Task goal. Within the records that follow, restate exactly the lines from the line with "Identify the click" down to the line with "Rent Camp (51, 1403)", including both. Omit the pictures.

Stored records
- - - - -
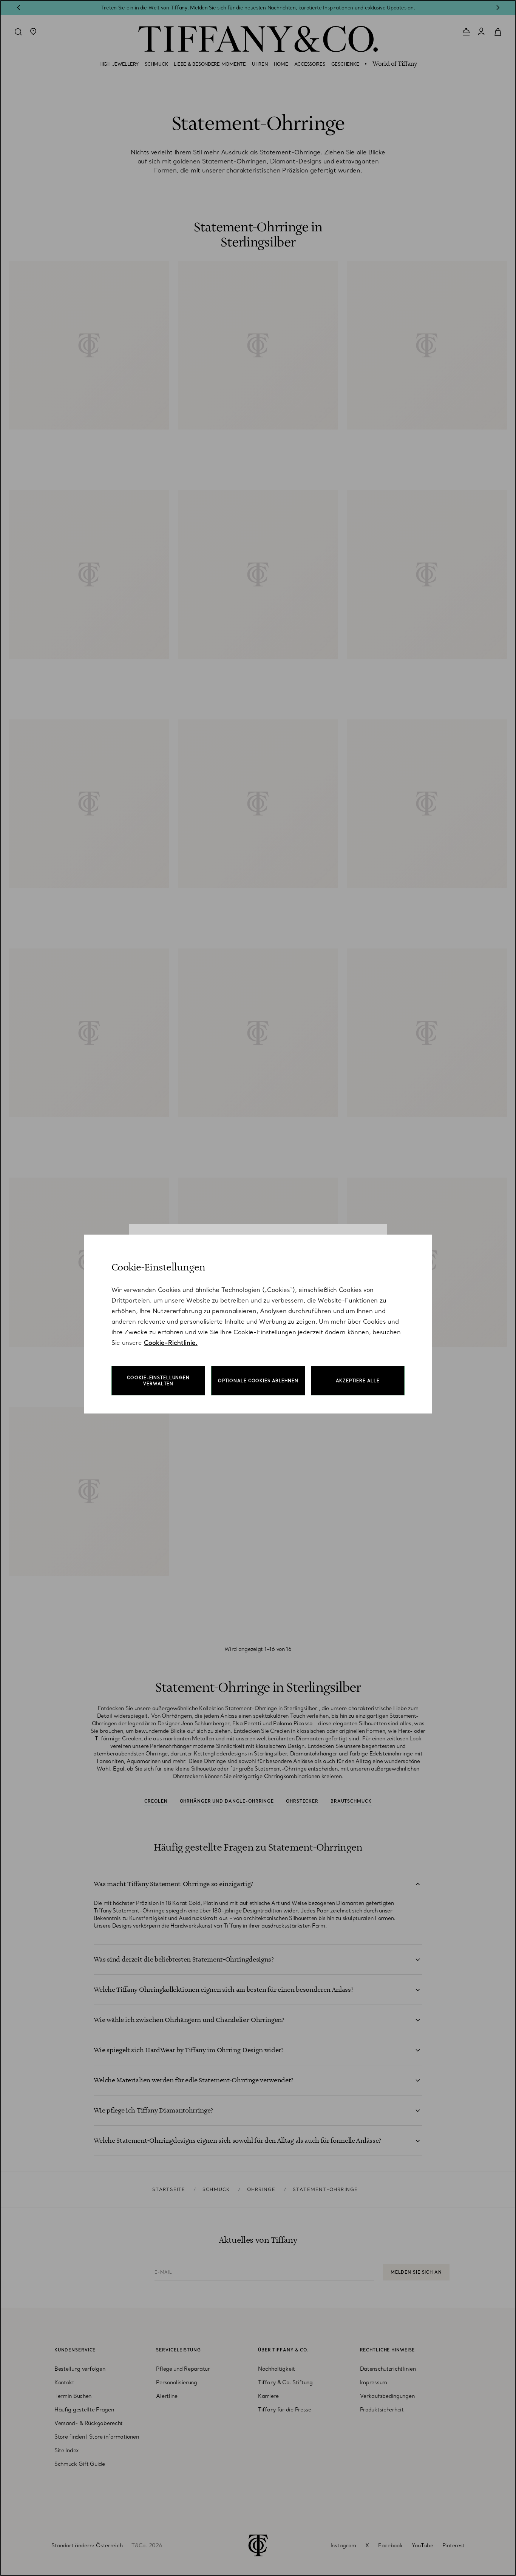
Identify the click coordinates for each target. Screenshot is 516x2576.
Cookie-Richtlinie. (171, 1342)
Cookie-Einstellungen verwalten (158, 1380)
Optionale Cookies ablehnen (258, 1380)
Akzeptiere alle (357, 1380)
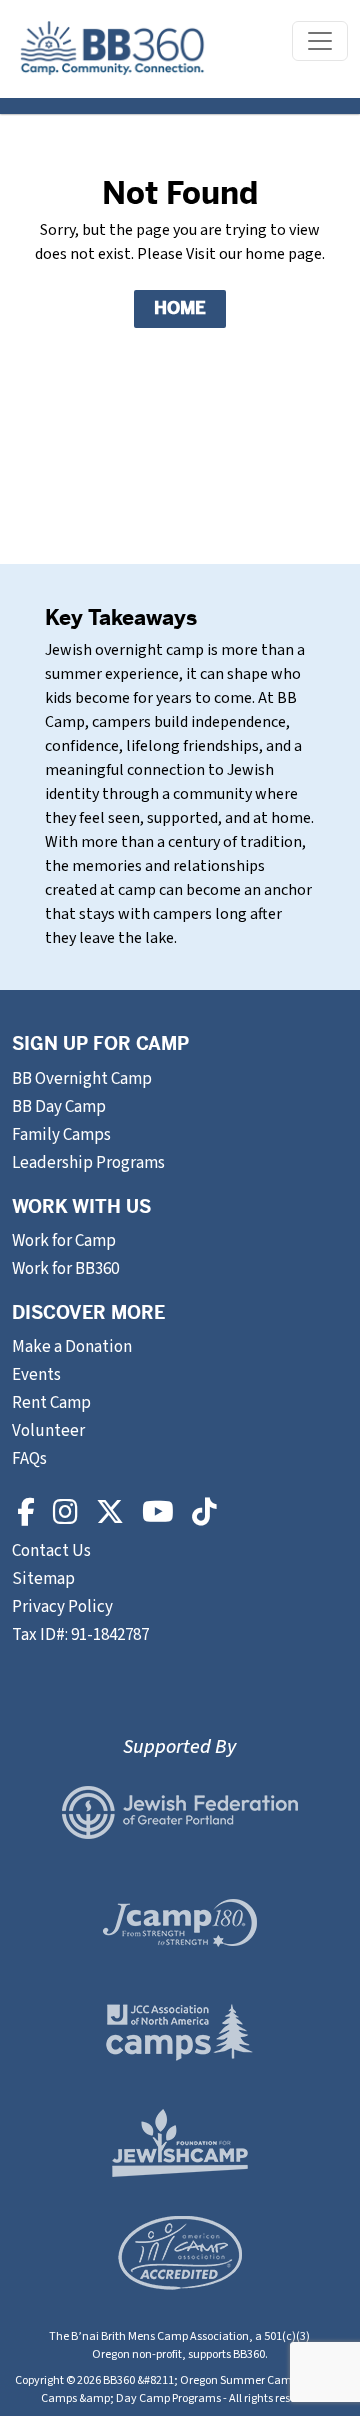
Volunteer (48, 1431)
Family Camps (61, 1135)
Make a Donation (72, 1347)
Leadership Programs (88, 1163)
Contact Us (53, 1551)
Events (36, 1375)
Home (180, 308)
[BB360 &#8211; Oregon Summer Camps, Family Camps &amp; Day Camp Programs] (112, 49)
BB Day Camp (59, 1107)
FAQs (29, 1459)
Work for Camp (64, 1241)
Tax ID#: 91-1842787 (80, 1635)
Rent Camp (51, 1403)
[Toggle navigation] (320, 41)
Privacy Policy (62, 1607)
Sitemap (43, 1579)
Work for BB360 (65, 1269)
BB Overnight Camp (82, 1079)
- - - - -
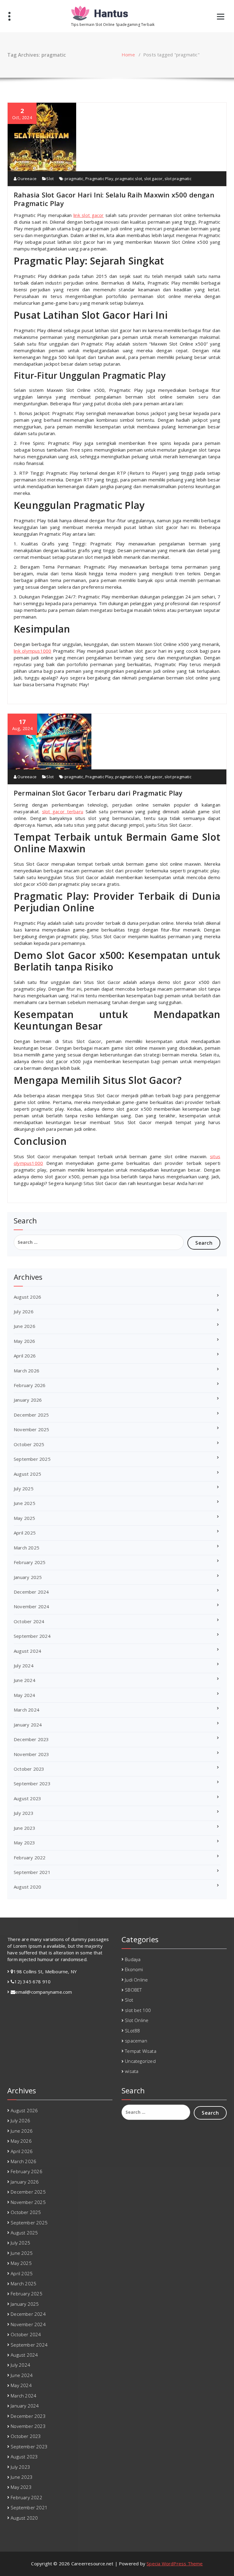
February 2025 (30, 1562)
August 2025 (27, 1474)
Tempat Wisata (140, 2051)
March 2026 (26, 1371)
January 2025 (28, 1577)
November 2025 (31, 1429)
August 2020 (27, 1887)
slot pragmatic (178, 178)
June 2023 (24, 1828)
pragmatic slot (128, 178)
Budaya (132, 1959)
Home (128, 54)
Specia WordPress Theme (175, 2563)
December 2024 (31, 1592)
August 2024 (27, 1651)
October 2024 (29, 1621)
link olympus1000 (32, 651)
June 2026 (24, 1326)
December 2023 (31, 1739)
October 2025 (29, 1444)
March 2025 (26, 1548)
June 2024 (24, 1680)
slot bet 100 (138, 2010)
- - - - -
Written answer.
Identify the click coordinates for each target. Screenshot is 516x2576.
Cookie-Richtlinie. (171, 1342)
Cookie-Einstellungen verwalten (158, 1380)
Optionale Cookies ablehnen (258, 1380)
Akzeptiere alle (357, 1380)
Volunteer (48, 1431)
Family Camps (61, 1135)
Make a Donation (72, 1347)
Leadership Programs (88, 1163)
Contact Us (53, 1551)
Events (36, 1375)
Home (180, 308)
[BB360 &#8211; Oregon Summer Camps, Family Camps &amp; Day Camp Programs] (112, 49)
BB Day Camp (59, 1107)
FAQs (29, 1459)
Work for Camp (64, 1241)
Tax ID#: 91-1842787 (80, 1635)
Rent Camp (51, 1403)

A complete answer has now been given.